• EXTRACTED ENTRIES:
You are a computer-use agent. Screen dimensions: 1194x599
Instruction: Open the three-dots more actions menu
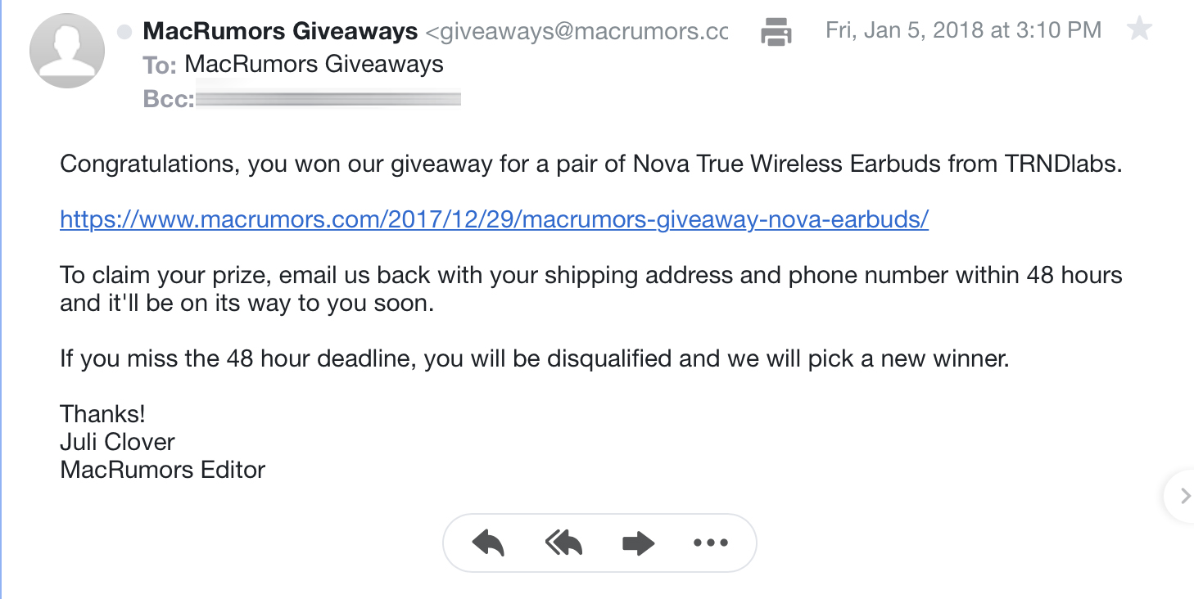(x=710, y=543)
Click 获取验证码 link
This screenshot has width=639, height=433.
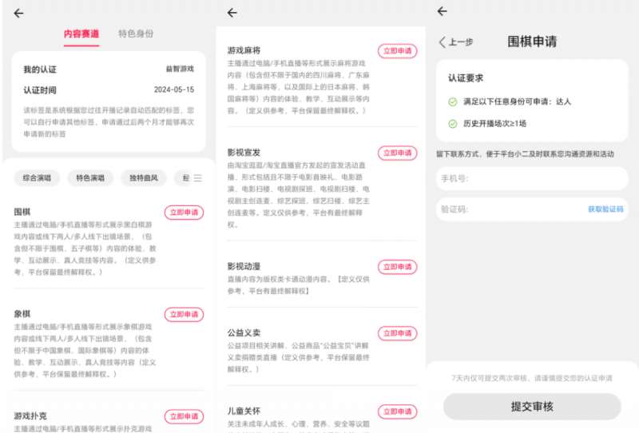[605, 209]
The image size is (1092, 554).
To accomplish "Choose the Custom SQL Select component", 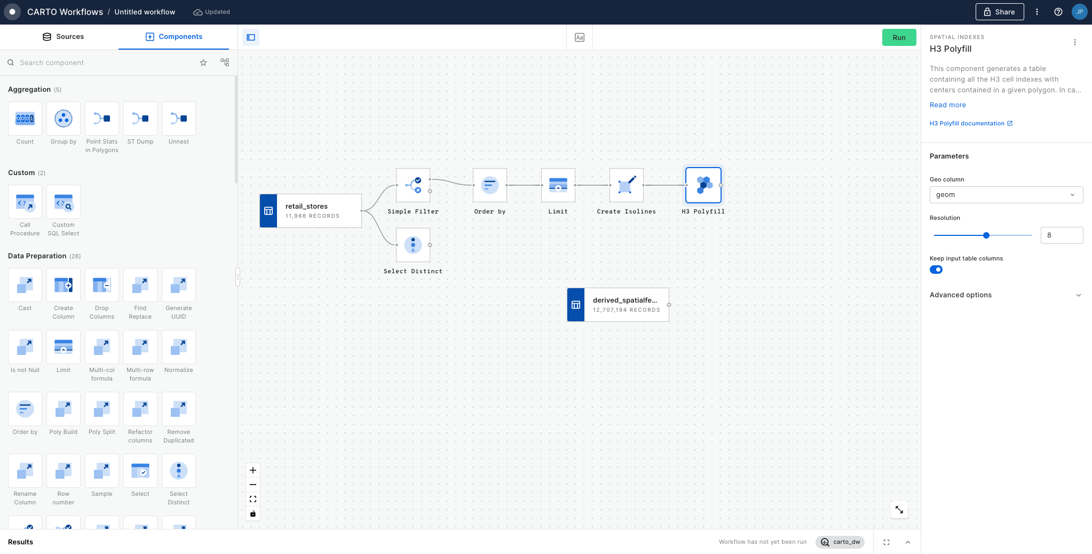I will [64, 202].
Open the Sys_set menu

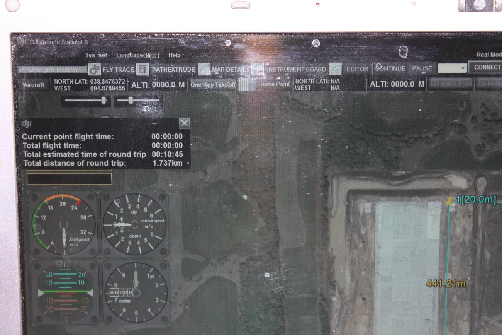(x=96, y=55)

• INSTRUCTIONS FOR THE TASK: Gather every line in the rows above that contains the word "Open" and list those lines.

• REPLY TO THE EXERCISE:
Instruction: Open the three-dots more actions menu
Open the Sys_set menu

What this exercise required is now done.